Information shown.
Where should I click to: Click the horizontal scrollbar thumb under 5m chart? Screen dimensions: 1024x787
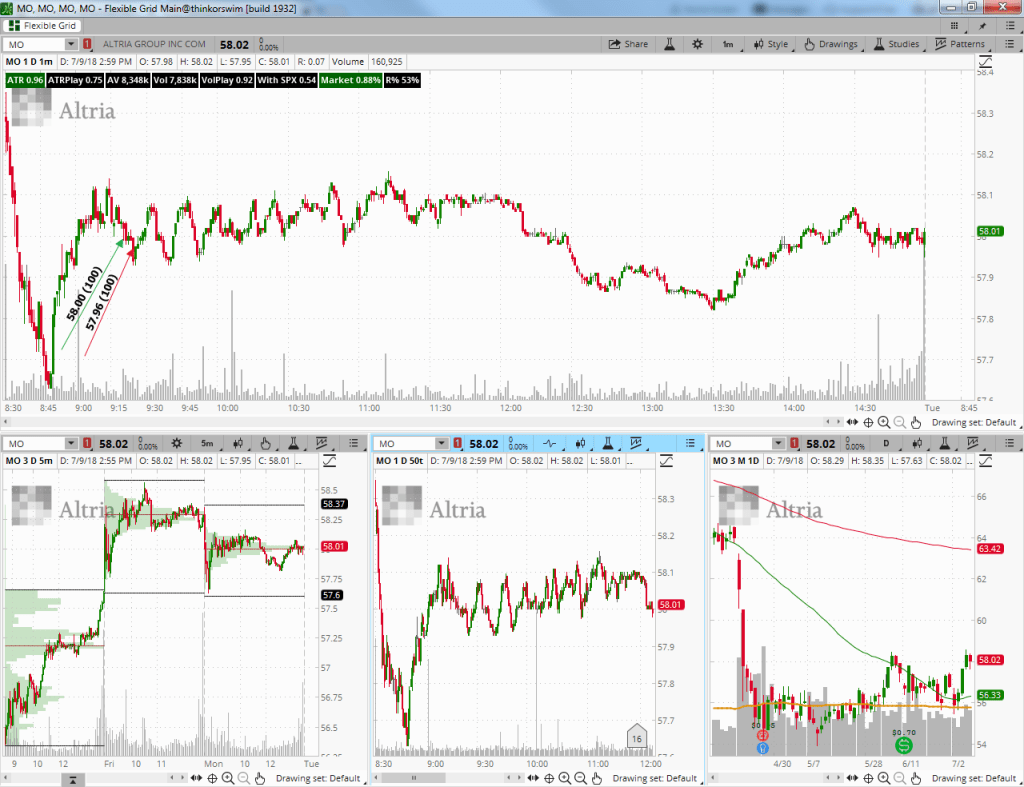click(73, 780)
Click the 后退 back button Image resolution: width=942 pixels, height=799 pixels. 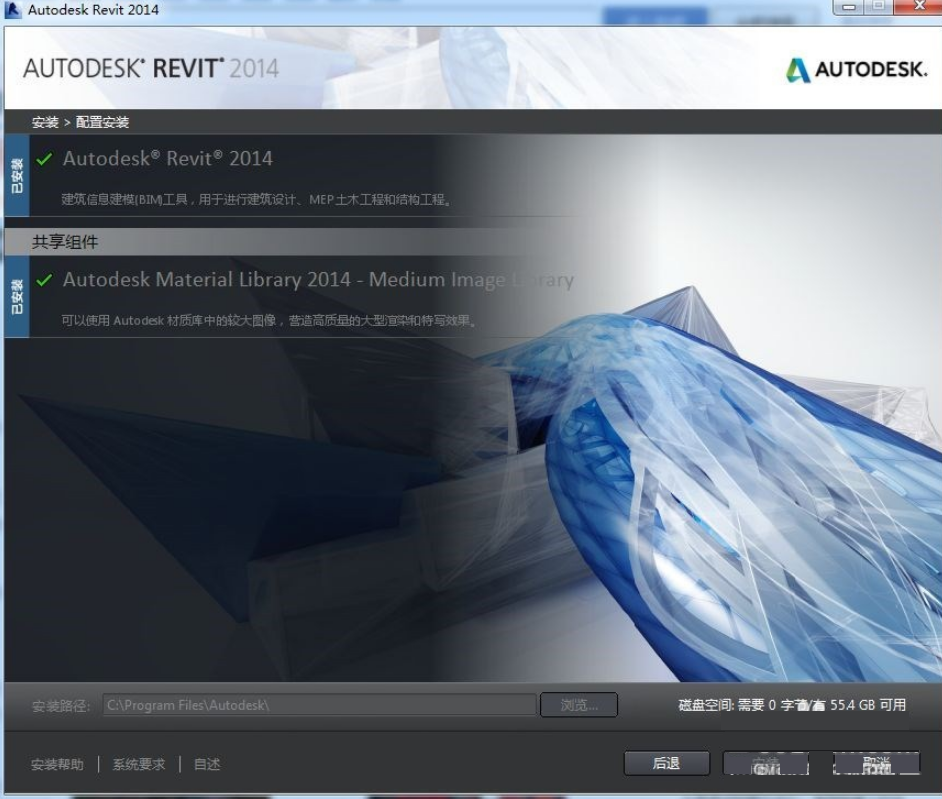pyautogui.click(x=667, y=764)
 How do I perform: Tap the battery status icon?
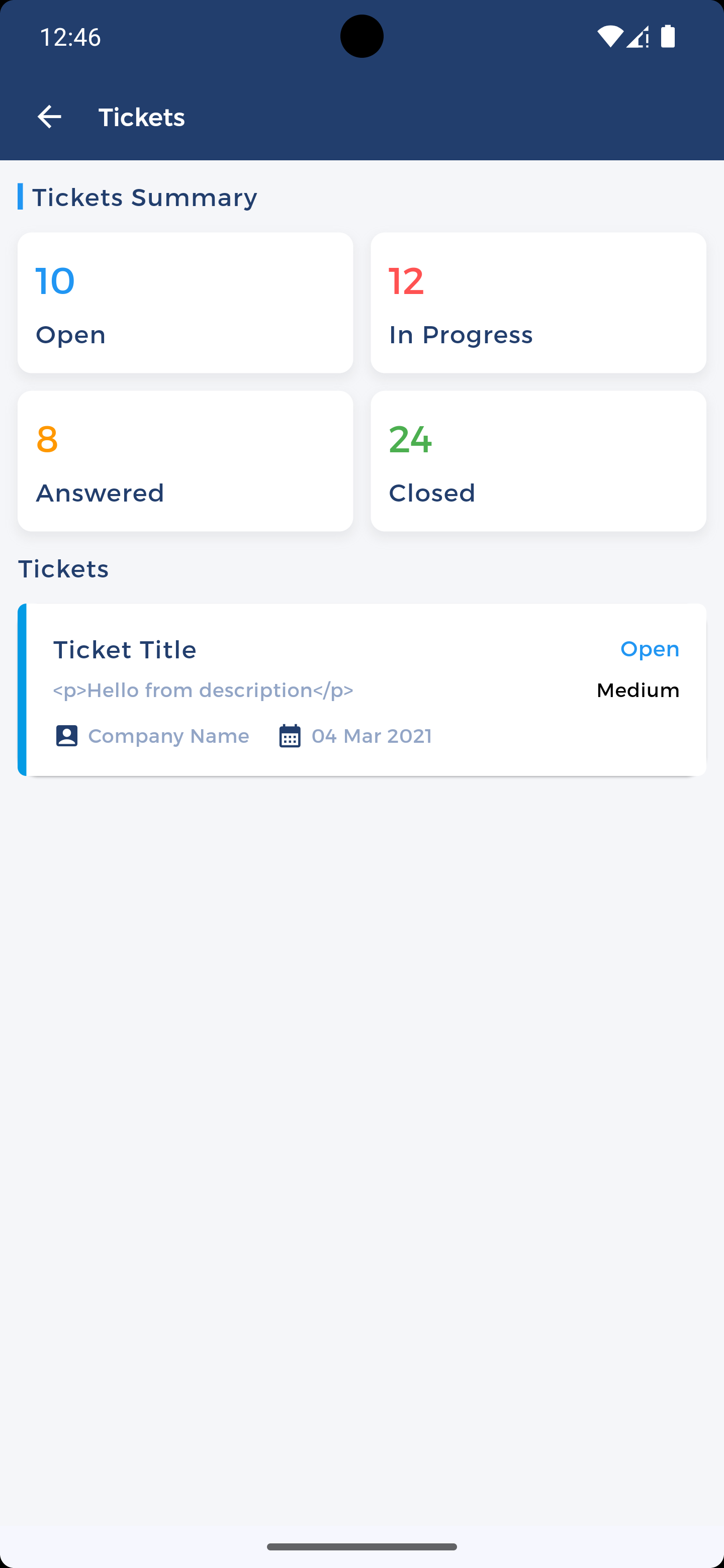668,37
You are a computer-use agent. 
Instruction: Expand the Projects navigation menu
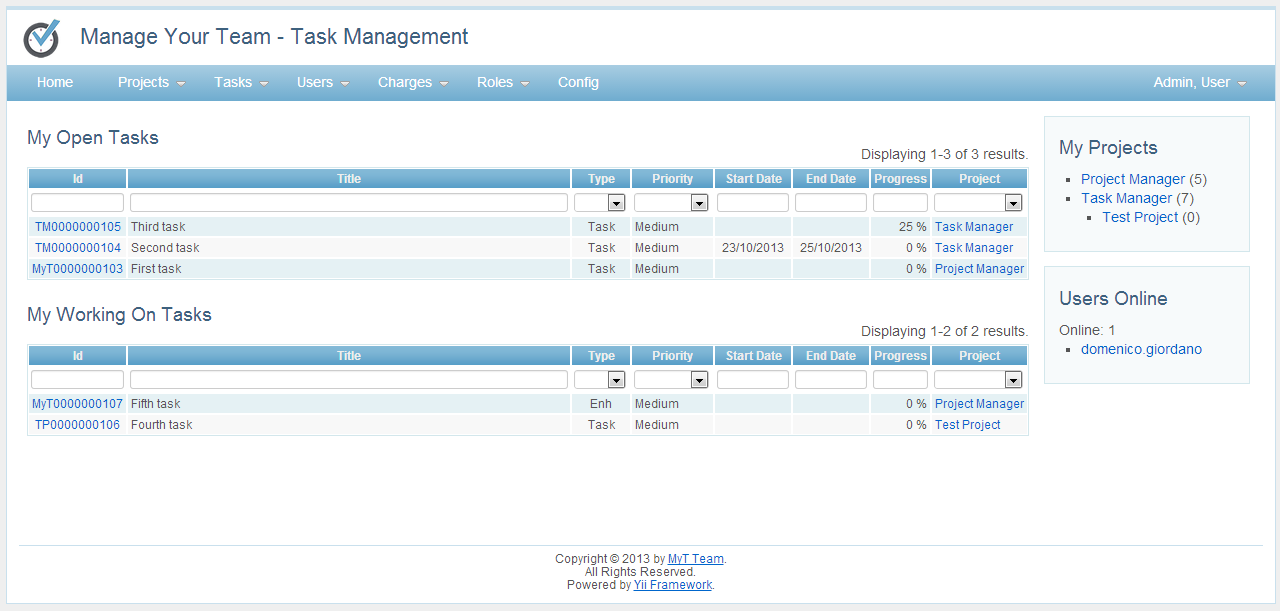(x=144, y=82)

Activity.
Please write out the material from the line containing "You are a computer-use agent." to its final line, both inclusive, exactly as it appears; pictures are not part of the copy.

Solution.
You are a computer-use agent. 
Instruction: Expand the Projects navigation menu
(x=144, y=82)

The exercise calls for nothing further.